Whatever the cause, The Flying Inn has often been undeservedly overlooked, even though the essence of its cultural concerns, even after the better part of a century, is still stewing today. Dover deserves accolades for bringing this book out in an inexpensive, attractive, and durable paperback edition.
Describing a Chesterton novel is difficult, filled as it always is with fantastic characters, twistings and turnings of plot, and wild adventures. Undaunted, though, I will attempt here a brief summary of this novel’s “idea.” It has to do with a Britain that is rapidly losing her heritage and identity through the political maneuverings of one Lord Ivywood, a fastidious “New Age” type of convert to a highly nuanced brand of Islam. Lord Ivywood has in his company his very own imported prophet (“the greatest prophet the world has ever seen”), a strange little Turk named Misysra Ammon. Ivywood, through Parliament, has succeeded in having legislation enacted in England that curtails the sale of alcohol, a “politically correct” legal targeting of the ancient institution of the public house and the free men who enjoy it.
The ultimate goal of Ivywood, however, is not mere teetotalism. Rather, he desires a wholesale spiritual transformation—indeed obliteration—of England’s Western and Christian identity. Underlying the political philosophy of Ivywood, as Chesterton makes explicit, is the influence of both “Orientalism” (popular among many of the intelligentsia in pre-WWI Britain—one thinks of the strange sensationalism surrounding Rabindranath Tagore, the Bengali poet, during his visit to England in 1912–1913) and the German philosophical pessimism of Nietzsche. Indeed, Ivywood’s character mirrors that of Nietzsche, both in its behavioral characteristics and final condition. Ivywood is, to all intents and purposes in the novel, the Antichrist, and Ammon functions as his “false prophet.”
Rebelling against this greater rebellion is the former king of Ithaca (one of the novel’s truly grand allusions), a giant red-haired Irishman named Patrick Dalroy.
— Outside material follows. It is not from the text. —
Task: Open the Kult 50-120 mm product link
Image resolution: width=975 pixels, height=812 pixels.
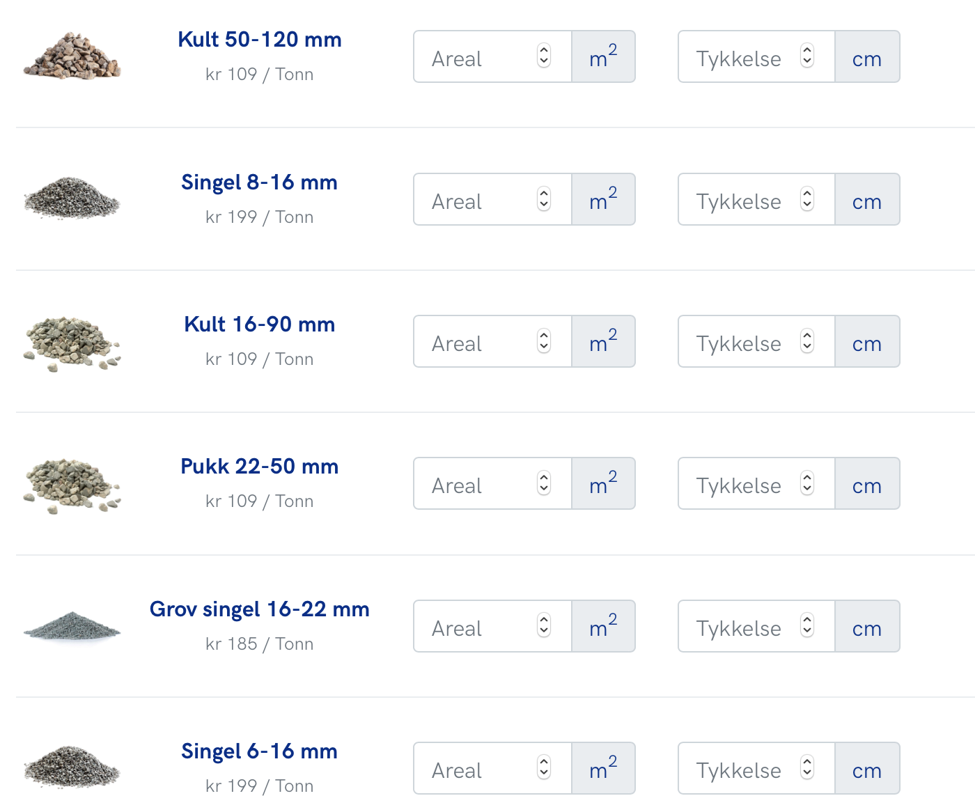Action: tap(259, 40)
Irish though he is, he is allied with a thoroughly English pub-owner named Humphrey Pump (nicknamed “Hump”). Together they take their “flying inn”—a donkey-cart at first, and later a motor car—laden with rum, a huge round of cheese, and a pub signpost, willfully and wonderfully undermining the new world order, all “politically correct” claptrap, oppressive nitpicking legalisms, and Ivywood’s teetotalitarianism in one uproarious episode after another. Along the way, the two acquire fellow travelers, disturb the damnable “peace,” and make up and boisterously sing songs to amuse themselves (the book is filled to overflowing with some of GKC’s most delightful poetry). The novel eventually concludes with a decisive war between the West—England—and Islam at “the end of the world” (this last phrase is used as a wordplay more than once in the novel).
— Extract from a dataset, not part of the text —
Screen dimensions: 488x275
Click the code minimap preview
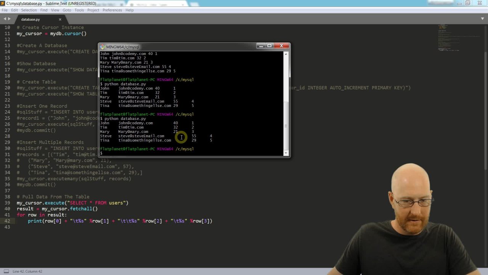[458, 38]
The Flying Inn is part Homer, part Book of Revelation, part Lewis Carroll, part the merry adventures of Robin Hood, and entirely and quintessentially Chesterton. In other words, though full of good humor and irrepressible fun, the cascade of metaphors and images only slightly veils what is in fact a serious denunciation of those destructive cultural and philosophical heresies with which Chesterton sparred throughout his career. In addition to these overarching philosophical concerns, The Flying Inn also skewers such lesser lunacies as the pomposity of “higher” biblical criticism, the self-delusory elitism of “modern” art, and the “radicalism” of a fictional commune committed to living the “natural” and “simple” life while all along being manipulated by the ideological whims of a rich and crazy employer (“But it seems to me a very rum sort of Radicalism to eat and drink at the orders of a master who is a madman, merely because he’s also a millionaire”—words that brought unbidden to this reviewer’s mind images of Ted Turner).
The Flying Inn has relevance today for those with eyes to see it. It is a book to be enjoyed, but also to be savored thoughtfully. For one thing, it really is not all that inconceivable that such a sentiment as the following, spoken in the novel by Ivywood, is taken seriously by some influential persons in our own day: Islam is “in a peculiar sense, a religion of progress,” containing in itself “the principle of perpetual growth toward an implied and infinite perfection.” Therein lies a great and terrible lie, made up of a whole tissue of smaller lies (which I will leave to the reader to take apart and analyze on his own), the mendacity of which Chesterton was already laboring to expose in 1914 in The Flying Inn, and with which we are still confronted today.